Fifty years are wiped away in the blink of an eye thanks to the use of high definition imagery, adding an unexpected tension to events as they unfold. It opens with the Apollo 11 rocket being slowly hauled into position using a crawler transporter, while the ground workers get to work in preparation for lift-off. What separates this documentary from the countless others about the subject is the insight it provides about the staff in Mission Control, where countless rows of men wearing crisp white work shirts and skinny black ties (women barely seem to exist in this period it seems) work tirelessly to oversee the miniature of the entire project. These essential cogs in the NASA wheel have rarely been given a voice until now, thanks to Miller and his team’s tireless work to sync the discovered audio recordings with the mouth movements on film.

The footage also reveals the sense of anticipation building around the country (and no doubt the world) at the time. Houston locals gathered in their thousands to make a day of the event, with family and friends perched close to their cars under the baking sun to catch a glimpse of man’s attempt to step foot on another planet. There are no talking heads or narration provided, as the clarity of the footage draws you into the moment, and the audio recordings serve as a background guide with countdown approaching, continuing once Armstrong and his crew have left the Earth’s atmosphere.

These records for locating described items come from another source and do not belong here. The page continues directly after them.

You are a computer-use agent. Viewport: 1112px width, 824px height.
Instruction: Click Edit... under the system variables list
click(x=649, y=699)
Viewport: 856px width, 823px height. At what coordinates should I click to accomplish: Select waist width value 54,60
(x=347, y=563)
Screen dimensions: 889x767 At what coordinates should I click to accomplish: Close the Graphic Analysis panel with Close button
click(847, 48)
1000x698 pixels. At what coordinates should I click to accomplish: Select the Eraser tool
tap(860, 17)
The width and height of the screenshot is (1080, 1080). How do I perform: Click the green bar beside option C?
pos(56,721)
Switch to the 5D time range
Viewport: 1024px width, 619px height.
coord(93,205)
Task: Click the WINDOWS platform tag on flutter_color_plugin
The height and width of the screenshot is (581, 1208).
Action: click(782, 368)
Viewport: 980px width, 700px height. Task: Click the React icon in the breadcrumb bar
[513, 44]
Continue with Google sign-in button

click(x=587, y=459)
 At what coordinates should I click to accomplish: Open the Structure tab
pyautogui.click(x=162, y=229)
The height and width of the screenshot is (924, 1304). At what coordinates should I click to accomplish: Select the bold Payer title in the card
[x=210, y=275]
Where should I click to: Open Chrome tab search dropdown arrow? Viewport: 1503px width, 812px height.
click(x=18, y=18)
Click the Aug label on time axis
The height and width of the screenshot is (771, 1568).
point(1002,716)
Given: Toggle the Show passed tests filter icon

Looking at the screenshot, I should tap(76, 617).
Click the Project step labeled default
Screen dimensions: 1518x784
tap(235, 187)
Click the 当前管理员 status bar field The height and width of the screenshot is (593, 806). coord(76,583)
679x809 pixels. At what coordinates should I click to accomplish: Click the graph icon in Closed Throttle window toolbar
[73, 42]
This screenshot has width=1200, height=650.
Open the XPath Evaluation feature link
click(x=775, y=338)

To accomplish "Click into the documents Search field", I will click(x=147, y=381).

The strength of the digital scanning has turned what is now taken for granted back into what this madman mission should always be viewed as: an utterly unique and astonishing technical achievement. A close-up of the bellowing fire raging from the rocket boosters as it leaves its stationery position is breath-taking, and as on many occasions throughout Miller's documentary, it turns normality into an alien concept that can take a few minutes to process.

That momentum gained in the first half would be hard to maintain in any film, and once we ascended into space the image quality available on-board the rocket and the moon itself struggle to compete. Which is no fault of Miller, his team or anyone else, as little can be done about 50-year-old footage shot on a camera hundreds of thousands of miles away from Earth. You would think it would take a miracle to update that kind of imagery, and yet, the wonder of modern technology has conjured up these sensational pictures, much in the same way that it transported human life out of this world half a century ago.

Apollo 11 can be seen at this year's Sundance London and also opens in UK cinemas on June 28.

Overall

The clarity of the images on the ground are truly stunning - see it on as big a screen as possible.

7

out of 10

Sundance London 2019

Sundance London runs from 30th May to 2nd June.